Proxy-Wasm already supports running multiple instances of the same plugin with different configurations inside the same WasmVM (i.e. many-to-one), so there is no extra overhead here.

This is how the configuration reloads are handled in Envoy, and how the same plugin is used with different configurations in different filter chains (assuming the same vm_id).

I didn't get it. I think the SDK maintained by the proxy-wasm also should be proxy-independent? Or it just make the end developers be confused. They used the SDKs, and develop an extension at their platform, then find lots of interface actually cannot work?

Yes and no. I want to be as conservative as possible, but at the same time we should prevent unnecessary fragmentation of the Proxy-Wasm ecosystem and avoid splitting the already limited engineering resources.

Based on the discussion in this thread, if we ignore the generic features that will be added in the upcoming ABI update (e.g. complete request buffering) and things that should be handled in Envoy (route cache control and per-route configuration), then it seems that there are very few Envoy-specific features (filter state & dynamic metadata).
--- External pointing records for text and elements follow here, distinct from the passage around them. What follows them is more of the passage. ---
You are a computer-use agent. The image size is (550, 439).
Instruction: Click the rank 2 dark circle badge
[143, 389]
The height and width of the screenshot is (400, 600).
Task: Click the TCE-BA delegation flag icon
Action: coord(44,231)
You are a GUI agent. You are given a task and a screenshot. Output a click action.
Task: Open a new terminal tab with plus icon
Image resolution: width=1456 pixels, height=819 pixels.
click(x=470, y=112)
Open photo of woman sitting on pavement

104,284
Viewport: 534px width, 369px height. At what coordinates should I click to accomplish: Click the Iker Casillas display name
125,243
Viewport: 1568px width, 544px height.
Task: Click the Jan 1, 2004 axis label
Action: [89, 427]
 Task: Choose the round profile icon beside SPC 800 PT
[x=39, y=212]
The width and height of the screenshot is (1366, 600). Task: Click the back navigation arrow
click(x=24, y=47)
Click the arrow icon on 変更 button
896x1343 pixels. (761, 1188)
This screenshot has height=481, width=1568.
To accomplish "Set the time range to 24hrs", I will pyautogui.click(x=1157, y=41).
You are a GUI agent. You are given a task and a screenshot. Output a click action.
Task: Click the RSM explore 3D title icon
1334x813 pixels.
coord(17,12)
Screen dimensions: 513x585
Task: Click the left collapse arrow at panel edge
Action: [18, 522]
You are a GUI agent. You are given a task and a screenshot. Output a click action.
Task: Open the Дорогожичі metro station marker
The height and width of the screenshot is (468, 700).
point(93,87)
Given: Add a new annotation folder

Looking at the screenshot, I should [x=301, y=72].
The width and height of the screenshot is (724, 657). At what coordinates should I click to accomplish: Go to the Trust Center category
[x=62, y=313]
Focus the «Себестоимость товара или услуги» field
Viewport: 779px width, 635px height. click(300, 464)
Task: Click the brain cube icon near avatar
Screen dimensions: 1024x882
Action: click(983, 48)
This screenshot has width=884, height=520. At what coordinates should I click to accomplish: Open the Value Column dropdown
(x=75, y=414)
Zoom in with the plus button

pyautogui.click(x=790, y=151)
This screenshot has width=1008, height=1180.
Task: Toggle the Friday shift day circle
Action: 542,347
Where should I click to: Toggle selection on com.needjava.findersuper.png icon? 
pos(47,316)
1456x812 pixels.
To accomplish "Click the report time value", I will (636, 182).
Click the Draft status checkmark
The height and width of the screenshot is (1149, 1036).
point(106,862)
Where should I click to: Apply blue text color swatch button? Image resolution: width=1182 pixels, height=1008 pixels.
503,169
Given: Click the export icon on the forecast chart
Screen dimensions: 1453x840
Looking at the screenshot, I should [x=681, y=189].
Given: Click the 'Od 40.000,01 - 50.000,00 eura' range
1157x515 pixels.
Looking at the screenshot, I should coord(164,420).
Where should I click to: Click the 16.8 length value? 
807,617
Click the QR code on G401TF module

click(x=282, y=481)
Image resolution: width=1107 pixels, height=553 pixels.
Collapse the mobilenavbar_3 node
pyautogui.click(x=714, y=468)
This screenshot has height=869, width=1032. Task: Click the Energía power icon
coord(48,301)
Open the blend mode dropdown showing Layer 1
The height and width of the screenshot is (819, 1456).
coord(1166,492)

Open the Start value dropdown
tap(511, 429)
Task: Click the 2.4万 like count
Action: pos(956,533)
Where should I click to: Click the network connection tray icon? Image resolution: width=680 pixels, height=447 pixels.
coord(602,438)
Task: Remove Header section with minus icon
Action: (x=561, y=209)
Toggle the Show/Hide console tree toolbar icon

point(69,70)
As such, it's probably more productive to add clearly named wrappers to the existing SDKs for those 2 or 4 (for both getters and setters) custom hostcalls, than to fork away, which might prevent plugins written using those alternative SDKs from running on non-Envoy Proxy-Wasm hosts, even when they don't require any Envoy-specific features.

[github-actions[bot]]

This issue has been automatically marked as stale because it has not had activity in the last 30 days. It will be closed in the next 7 days unless it is tagged "help wanted" or "no stalebot" or other activity occurs. Thank you for your contributions.